Yhwach was above me now. I turned my eyes from Byakuya to him and kept my gaze firm.

"It will be done," Yhwach spoke.

"Rangiku-"

I heard the start of Ichigo's sentence. Then nothing.

Maybe dying a second time was actually much less dramatic.


Then... I felt.

That was enough to tell me something was wrong. Souls that died re-interred the rebirth cycle but I was finished by a Quincy. Part of what made the thousand year blood war so hard was the fact that we would never be reborn.
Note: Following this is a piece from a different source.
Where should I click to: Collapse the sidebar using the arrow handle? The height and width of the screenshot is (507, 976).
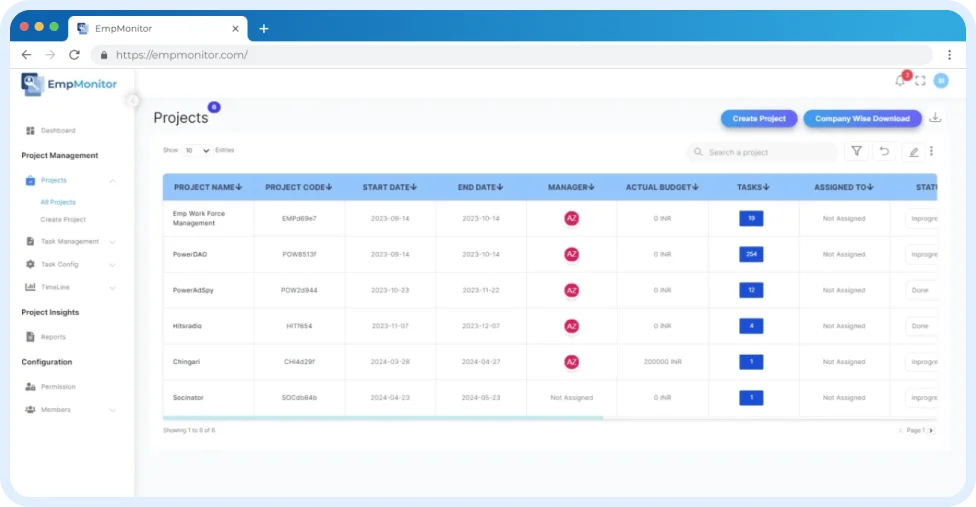tap(134, 100)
And yet I felt the sun kissing my cheeks. I felt the wind massaging my scalp. The ground beneath me was jagged and sharp with rocks. But it wasn't the same rubble as before. And it was much hotter and brighter out. I felt no pain at all!

I bolted up, the force of my actions stronger than intended as I suddenly flew forward with a small shriek. It was like gravity was nearly gone.

"What- What is this!" I exclaimed. How was I alive at all? I was definitely dead and why-

When I tried to get a feel for things and stood up the same thing happened as before. I tripped over my own feat and ended up on my behind with a pile of dust.

I found it funny that it was what alerted me that my body really was strange was how my chest didn't tug painfully when I jolted down.

And when I looked down it was gone. Well, not completely but they were small. In fact my whole body was. Even the right arm that was supposed to be missing was back. But "A freaking child?" I whined loudly.

I would be the only one reborn with my memories still in tact. Even though I wanted to forget them.

"You must have just woken up," A kind old voice came from the left.

I jolted my head in the direction of the voice. My left hand quickly went to my side to grasp at the air where my sword should have been. I only stopped when a realization hit me. I knew that voice!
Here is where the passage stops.